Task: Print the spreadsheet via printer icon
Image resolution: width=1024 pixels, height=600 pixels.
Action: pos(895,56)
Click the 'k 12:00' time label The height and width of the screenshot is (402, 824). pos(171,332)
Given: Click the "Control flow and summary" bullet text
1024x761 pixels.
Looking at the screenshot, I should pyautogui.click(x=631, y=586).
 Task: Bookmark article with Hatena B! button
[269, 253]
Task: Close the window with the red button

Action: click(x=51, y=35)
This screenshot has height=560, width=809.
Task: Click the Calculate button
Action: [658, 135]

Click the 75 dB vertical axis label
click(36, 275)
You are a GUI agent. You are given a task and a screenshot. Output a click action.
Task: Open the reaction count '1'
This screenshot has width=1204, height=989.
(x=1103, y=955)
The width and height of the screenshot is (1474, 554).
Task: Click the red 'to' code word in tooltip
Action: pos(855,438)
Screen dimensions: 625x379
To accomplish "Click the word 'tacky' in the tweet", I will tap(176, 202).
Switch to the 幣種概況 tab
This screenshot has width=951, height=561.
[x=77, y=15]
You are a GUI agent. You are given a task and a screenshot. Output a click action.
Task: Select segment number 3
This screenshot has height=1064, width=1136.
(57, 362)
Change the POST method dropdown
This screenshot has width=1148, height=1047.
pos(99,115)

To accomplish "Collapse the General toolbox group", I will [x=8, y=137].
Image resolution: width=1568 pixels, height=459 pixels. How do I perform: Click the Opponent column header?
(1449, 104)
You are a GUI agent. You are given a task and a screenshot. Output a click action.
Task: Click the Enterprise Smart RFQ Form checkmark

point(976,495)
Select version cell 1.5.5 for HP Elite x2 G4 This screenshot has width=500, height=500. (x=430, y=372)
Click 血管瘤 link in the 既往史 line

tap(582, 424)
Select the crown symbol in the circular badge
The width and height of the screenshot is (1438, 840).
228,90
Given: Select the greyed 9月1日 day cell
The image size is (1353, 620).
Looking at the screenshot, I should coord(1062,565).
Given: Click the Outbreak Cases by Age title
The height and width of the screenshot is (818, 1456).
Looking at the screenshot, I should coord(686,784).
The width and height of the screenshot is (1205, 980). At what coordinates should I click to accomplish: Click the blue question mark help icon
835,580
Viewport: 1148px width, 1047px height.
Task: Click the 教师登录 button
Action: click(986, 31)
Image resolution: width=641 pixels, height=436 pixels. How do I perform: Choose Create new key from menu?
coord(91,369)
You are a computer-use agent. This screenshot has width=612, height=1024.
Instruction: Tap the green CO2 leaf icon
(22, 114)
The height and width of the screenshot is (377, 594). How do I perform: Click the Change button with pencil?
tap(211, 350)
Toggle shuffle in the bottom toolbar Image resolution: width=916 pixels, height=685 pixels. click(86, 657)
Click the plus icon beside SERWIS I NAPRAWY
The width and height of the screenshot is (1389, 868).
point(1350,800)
+++
WHAT THE TASK REQUIRES:
Rewrite the listing above, changing every "GUI agent" to "screen assistant" and leaving everything else unchanged.

CORRECT OUTPUT:
Task: Print the spreadsheet via printer icon
Image resolution: width=1024 pixels, height=600 pixels.
Action: pos(895,56)
Click the 'k 12:00' time label The height and width of the screenshot is (402, 824). pos(171,332)
Given: Click the "Control flow and summary" bullet text
1024x761 pixels.
Looking at the screenshot, I should pyautogui.click(x=631, y=586).
 Task: Bookmark article with Hatena B! button
[269, 253]
Task: Close the window with the red button

Action: click(x=51, y=35)
This screenshot has height=560, width=809.
Task: Click the Calculate button
Action: [658, 135]

Click the 75 dB vertical axis label
click(36, 275)
You are a screen assistant. You are given a task and a screenshot. Output a click action.
Task: Open the reaction count '1'
This screenshot has width=1204, height=989.
(x=1103, y=955)
The width and height of the screenshot is (1474, 554).
Task: Click the red 'to' code word in tooltip
Action: pos(855,438)
Screen dimensions: 625x379
To accomplish "Click the word 'tacky' in the tweet", I will tap(176, 202).
Switch to the 幣種概況 tab
This screenshot has width=951, height=561.
[x=77, y=15]
You are a screen assistant. You are given a task and a screenshot. Output a click action.
Task: Select segment number 3
This screenshot has height=1064, width=1136.
(57, 362)
Change the POST method dropdown
This screenshot has width=1148, height=1047.
pos(99,115)

To accomplish "Collapse the General toolbox group", I will [x=8, y=137].
Image resolution: width=1568 pixels, height=459 pixels. How do I perform: Click the Opponent column header?
(1449, 104)
You are a screen assistant. You are given a task and a screenshot. Output a click action.
Task: Click the Enterprise Smart RFQ Form checkmark

point(976,495)
Select version cell 1.5.5 for HP Elite x2 G4 This screenshot has width=500, height=500. (x=430, y=372)
Click 血管瘤 link in the 既往史 line

tap(582, 424)
Select the crown symbol in the circular badge
The width and height of the screenshot is (1438, 840).
228,90
Given: Select the greyed 9月1日 day cell
The image size is (1353, 620).
Looking at the screenshot, I should coord(1062,565).
Given: Click the Outbreak Cases by Age title
The height and width of the screenshot is (818, 1456).
Looking at the screenshot, I should coord(686,784).
The width and height of the screenshot is (1205, 980). At what coordinates should I click to accomplish: Click the blue question mark help icon
835,580
Viewport: 1148px width, 1047px height.
Task: Click the 教师登录 button
Action: click(986, 31)
Image resolution: width=641 pixels, height=436 pixels. How do I perform: Choose Create new key from menu?
coord(91,369)
You are a computer-use agent. This screenshot has width=612, height=1024.
Instruction: Tap the green CO2 leaf icon
(22, 114)
The height and width of the screenshot is (377, 594). How do I perform: Click the Change button with pencil?
tap(211, 350)
Toggle shuffle in the bottom toolbar Image resolution: width=916 pixels, height=685 pixels. click(86, 657)
Click the plus icon beside SERWIS I NAPRAWY
The width and height of the screenshot is (1389, 868).
point(1350,800)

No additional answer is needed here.